Start of Block

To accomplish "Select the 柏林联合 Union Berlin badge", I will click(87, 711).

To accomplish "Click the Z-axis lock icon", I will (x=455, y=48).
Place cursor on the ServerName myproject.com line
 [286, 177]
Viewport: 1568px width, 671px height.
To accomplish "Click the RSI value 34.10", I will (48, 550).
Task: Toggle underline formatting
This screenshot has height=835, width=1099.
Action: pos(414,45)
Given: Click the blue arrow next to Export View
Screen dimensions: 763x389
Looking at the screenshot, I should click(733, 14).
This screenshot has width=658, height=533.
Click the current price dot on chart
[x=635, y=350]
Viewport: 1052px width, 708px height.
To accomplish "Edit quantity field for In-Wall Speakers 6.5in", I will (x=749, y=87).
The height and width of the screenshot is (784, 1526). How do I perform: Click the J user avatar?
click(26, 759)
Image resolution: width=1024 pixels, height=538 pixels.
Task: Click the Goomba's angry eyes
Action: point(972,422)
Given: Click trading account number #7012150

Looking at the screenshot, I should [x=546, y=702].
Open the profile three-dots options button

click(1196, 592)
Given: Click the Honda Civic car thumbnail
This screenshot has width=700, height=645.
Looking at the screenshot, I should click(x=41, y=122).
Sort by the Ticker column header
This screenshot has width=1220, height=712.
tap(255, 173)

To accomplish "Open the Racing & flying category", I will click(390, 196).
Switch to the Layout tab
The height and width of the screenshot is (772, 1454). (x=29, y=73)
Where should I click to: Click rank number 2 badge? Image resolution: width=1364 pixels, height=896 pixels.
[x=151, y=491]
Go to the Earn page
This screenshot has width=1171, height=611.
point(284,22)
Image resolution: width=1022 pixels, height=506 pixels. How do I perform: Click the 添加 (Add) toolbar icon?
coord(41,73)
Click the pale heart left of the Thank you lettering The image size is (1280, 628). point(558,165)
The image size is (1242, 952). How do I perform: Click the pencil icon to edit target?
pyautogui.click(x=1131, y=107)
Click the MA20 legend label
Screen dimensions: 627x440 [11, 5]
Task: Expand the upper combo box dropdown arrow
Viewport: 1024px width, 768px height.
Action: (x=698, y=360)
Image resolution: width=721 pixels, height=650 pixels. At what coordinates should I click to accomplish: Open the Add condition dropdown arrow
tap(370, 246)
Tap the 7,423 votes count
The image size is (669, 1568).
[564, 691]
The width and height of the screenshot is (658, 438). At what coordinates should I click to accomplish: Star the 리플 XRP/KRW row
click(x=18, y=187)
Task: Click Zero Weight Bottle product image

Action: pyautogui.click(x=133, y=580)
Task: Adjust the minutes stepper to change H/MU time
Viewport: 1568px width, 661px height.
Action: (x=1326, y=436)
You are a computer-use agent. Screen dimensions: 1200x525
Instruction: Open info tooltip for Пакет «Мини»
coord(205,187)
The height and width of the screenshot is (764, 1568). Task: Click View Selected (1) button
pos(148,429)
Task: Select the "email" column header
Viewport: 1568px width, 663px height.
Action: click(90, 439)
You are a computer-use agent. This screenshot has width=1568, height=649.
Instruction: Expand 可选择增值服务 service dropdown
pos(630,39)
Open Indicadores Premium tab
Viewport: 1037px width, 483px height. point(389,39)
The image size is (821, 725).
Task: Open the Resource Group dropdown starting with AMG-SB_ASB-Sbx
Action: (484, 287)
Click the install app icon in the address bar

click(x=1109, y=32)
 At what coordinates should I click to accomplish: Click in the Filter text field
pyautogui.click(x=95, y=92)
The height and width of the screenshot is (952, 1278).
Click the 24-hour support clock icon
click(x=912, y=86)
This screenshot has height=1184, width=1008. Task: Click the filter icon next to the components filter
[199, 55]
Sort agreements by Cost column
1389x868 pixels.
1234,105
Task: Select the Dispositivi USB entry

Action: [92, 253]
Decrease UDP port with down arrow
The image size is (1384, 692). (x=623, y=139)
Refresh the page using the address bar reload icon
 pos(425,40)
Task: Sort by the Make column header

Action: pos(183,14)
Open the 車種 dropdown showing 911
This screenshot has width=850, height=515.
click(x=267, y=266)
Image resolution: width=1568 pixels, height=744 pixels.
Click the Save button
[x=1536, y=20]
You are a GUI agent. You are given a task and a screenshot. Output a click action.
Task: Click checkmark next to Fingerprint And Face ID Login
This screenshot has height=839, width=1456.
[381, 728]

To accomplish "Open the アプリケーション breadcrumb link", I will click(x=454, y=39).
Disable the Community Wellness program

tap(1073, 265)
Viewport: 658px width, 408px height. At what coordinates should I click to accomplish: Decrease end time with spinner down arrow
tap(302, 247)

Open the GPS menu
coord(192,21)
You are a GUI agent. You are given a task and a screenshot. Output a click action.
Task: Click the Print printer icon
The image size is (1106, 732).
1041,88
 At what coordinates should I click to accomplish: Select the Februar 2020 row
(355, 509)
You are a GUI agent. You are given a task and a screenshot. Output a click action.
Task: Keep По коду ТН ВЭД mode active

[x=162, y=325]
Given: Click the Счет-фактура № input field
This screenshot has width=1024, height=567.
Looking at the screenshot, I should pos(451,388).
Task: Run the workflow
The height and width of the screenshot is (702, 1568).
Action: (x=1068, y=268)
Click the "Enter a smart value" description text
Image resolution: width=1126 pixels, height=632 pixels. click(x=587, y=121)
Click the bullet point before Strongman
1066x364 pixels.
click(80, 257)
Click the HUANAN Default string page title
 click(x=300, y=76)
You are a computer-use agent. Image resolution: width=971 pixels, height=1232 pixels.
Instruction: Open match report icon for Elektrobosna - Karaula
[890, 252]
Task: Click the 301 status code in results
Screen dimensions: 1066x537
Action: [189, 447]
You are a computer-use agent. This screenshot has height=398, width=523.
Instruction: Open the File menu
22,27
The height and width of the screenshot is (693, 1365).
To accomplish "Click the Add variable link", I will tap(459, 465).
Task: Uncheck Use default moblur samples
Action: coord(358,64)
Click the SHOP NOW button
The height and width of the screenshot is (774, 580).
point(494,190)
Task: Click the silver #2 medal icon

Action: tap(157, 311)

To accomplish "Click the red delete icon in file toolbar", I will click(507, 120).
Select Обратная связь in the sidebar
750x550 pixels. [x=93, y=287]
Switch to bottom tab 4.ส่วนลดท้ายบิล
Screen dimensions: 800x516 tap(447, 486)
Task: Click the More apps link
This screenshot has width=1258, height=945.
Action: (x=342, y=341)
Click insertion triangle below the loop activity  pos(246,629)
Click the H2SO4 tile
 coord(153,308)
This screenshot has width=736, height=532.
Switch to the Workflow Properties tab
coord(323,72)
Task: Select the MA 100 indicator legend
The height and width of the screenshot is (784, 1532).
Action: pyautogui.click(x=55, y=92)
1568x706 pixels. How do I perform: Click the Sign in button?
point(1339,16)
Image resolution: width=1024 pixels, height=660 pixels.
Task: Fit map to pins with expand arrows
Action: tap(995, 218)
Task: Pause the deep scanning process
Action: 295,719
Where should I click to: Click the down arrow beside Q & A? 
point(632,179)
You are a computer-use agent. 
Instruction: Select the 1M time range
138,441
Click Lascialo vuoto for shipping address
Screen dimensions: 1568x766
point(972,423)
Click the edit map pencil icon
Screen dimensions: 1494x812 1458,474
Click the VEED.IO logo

End of Block

● **Action item**:
Each record above should be repeated exactly.

● **Answer**:
To accomplish "Select the 柏林联合 Union Berlin badge", I will click(87, 711).

To accomplish "Click the Z-axis lock icon", I will (x=455, y=48).
Place cursor on the ServerName myproject.com line
 [286, 177]
Viewport: 1568px width, 671px height.
To accomplish "Click the RSI value 34.10", I will (48, 550).
Task: Toggle underline formatting
This screenshot has height=835, width=1099.
Action: pos(414,45)
Given: Click the blue arrow next to Export View
Screen dimensions: 763x389
Looking at the screenshot, I should click(733, 14).
This screenshot has width=658, height=533.
Click the current price dot on chart
[x=635, y=350]
Viewport: 1052px width, 708px height.
To accomplish "Edit quantity field for In-Wall Speakers 6.5in", I will (x=749, y=87).
The height and width of the screenshot is (784, 1526). How do I perform: Click the J user avatar?
click(26, 759)
Image resolution: width=1024 pixels, height=538 pixels.
Task: Click the Goomba's angry eyes
Action: point(972,422)
Given: Click trading account number #7012150

Looking at the screenshot, I should [x=546, y=702].
Open the profile three-dots options button

click(1196, 592)
Given: Click the Honda Civic car thumbnail
This screenshot has width=700, height=645.
Looking at the screenshot, I should click(x=41, y=122).
Sort by the Ticker column header
This screenshot has width=1220, height=712.
tap(255, 173)

To accomplish "Open the Racing & flying category", I will click(390, 196).
Switch to the Layout tab
The height and width of the screenshot is (772, 1454). (x=29, y=73)
Where should I click to: Click rank number 2 badge? Image resolution: width=1364 pixels, height=896 pixels.
[x=151, y=491]
Go to the Earn page
This screenshot has width=1171, height=611.
point(284,22)
Image resolution: width=1022 pixels, height=506 pixels. How do I perform: Click the 添加 (Add) toolbar icon?
coord(41,73)
Click the pale heart left of the Thank you lettering The image size is (1280, 628). point(558,165)
The image size is (1242, 952). How do I perform: Click the pencil icon to edit target?
pyautogui.click(x=1131, y=107)
Click the MA20 legend label
Screen dimensions: 627x440 [11, 5]
Task: Expand the upper combo box dropdown arrow
Viewport: 1024px width, 768px height.
Action: (x=698, y=360)
Image resolution: width=721 pixels, height=650 pixels. At what coordinates should I click to accomplish: Open the Add condition dropdown arrow
tap(370, 246)
Tap the 7,423 votes count
The image size is (669, 1568).
[564, 691]
The width and height of the screenshot is (658, 438). At what coordinates should I click to accomplish: Star the 리플 XRP/KRW row
click(x=18, y=187)
Task: Click Zero Weight Bottle product image

Action: pyautogui.click(x=133, y=580)
Task: Adjust the minutes stepper to change H/MU time
Viewport: 1568px width, 661px height.
Action: (x=1326, y=436)
You are a computer-use agent. Screen dimensions: 1200x525
Instruction: Open info tooltip for Пакет «Мини»
coord(205,187)
The height and width of the screenshot is (764, 1568). Task: Click View Selected (1) button
pos(148,429)
Task: Select the "email" column header
Viewport: 1568px width, 663px height.
Action: click(90, 439)
You are a computer-use agent. This screenshot has width=1568, height=649.
Instruction: Expand 可选择增值服务 service dropdown
pos(630,39)
Open Indicadores Premium tab
Viewport: 1037px width, 483px height. point(389,39)
The image size is (821, 725).
Task: Open the Resource Group dropdown starting with AMG-SB_ASB-Sbx
Action: (484, 287)
Click the install app icon in the address bar

click(x=1109, y=32)
 At what coordinates should I click to accomplish: Click in the Filter text field
pyautogui.click(x=95, y=92)
The height and width of the screenshot is (952, 1278).
Click the 24-hour support clock icon
click(x=912, y=86)
This screenshot has height=1184, width=1008. Task: Click the filter icon next to the components filter
[199, 55]
Sort agreements by Cost column
1389x868 pixels.
1234,105
Task: Select the Dispositivi USB entry

Action: [92, 253]
Decrease UDP port with down arrow
The image size is (1384, 692). (x=623, y=139)
Refresh the page using the address bar reload icon
 pos(425,40)
Task: Sort by the Make column header

Action: pos(183,14)
Open the 車種 dropdown showing 911
This screenshot has width=850, height=515.
click(x=267, y=266)
Image resolution: width=1568 pixels, height=744 pixels.
Click the Save button
[x=1536, y=20]
You are a GUI agent. You are given a task and a screenshot. Output a click action.
Task: Click checkmark next to Fingerprint And Face ID Login
This screenshot has height=839, width=1456.
[381, 728]

To accomplish "Open the アプリケーション breadcrumb link", I will click(x=454, y=39).
Disable the Community Wellness program

tap(1073, 265)
Viewport: 658px width, 408px height. At what coordinates should I click to accomplish: Decrease end time with spinner down arrow
tap(302, 247)

Open the GPS menu
coord(192,21)
You are a GUI agent. You are given a task and a screenshot. Output a click action.
Task: Click the Print printer icon
The image size is (1106, 732).
1041,88
 At what coordinates should I click to accomplish: Select the Februar 2020 row
(355, 509)
You are a GUI agent. You are given a task and a screenshot. Output a click action.
Task: Keep По коду ТН ВЭД mode active

[x=162, y=325]
Given: Click the Счет-фактура № input field
This screenshot has width=1024, height=567.
Looking at the screenshot, I should pos(451,388).
Task: Run the workflow
The height and width of the screenshot is (702, 1568).
Action: (x=1068, y=268)
Click the "Enter a smart value" description text
Image resolution: width=1126 pixels, height=632 pixels. click(x=587, y=121)
Click the bullet point before Strongman
1066x364 pixels.
click(80, 257)
Click the HUANAN Default string page title
 click(x=300, y=76)
You are a computer-use agent. Image resolution: width=971 pixels, height=1232 pixels.
Instruction: Open match report icon for Elektrobosna - Karaula
[890, 252]
Task: Click the 301 status code in results
Screen dimensions: 1066x537
Action: [189, 447]
You are a computer-use agent. This screenshot has height=398, width=523.
Instruction: Open the File menu
22,27
The height and width of the screenshot is (693, 1365).
To accomplish "Click the Add variable link", I will tap(459, 465).
Task: Uncheck Use default moblur samples
Action: coord(358,64)
Click the SHOP NOW button
The height and width of the screenshot is (774, 580).
point(494,190)
Task: Click the silver #2 medal icon

Action: tap(157, 311)

To accomplish "Click the red delete icon in file toolbar", I will click(507, 120).
Select Обратная связь in the sidebar
750x550 pixels. [x=93, y=287]
Switch to bottom tab 4.ส่วนลดท้ายบิล
Screen dimensions: 800x516 tap(447, 486)
Task: Click the More apps link
This screenshot has width=1258, height=945.
Action: (x=342, y=341)
Click insertion triangle below the loop activity  pos(246,629)
Click the H2SO4 tile
 coord(153,308)
This screenshot has width=736, height=532.
Switch to the Workflow Properties tab
coord(323,72)
Task: Select the MA 100 indicator legend
The height and width of the screenshot is (784, 1532).
Action: pyautogui.click(x=55, y=92)
1568x706 pixels. How do I perform: Click the Sign in button?
point(1339,16)
Image resolution: width=1024 pixels, height=660 pixels.
Task: Fit map to pins with expand arrows
Action: tap(995, 218)
Task: Pause the deep scanning process
Action: 295,719
Where should I click to: Click the down arrow beside Q & A? 
point(632,179)
You are a computer-use agent. 
Instruction: Select the 1M time range
138,441
Click Lascialo vuoto for shipping address
Screen dimensions: 1568x766
point(972,423)
Click the edit map pencil icon
Screen dimensions: 1494x812 1458,474
Click the VEED.IO logo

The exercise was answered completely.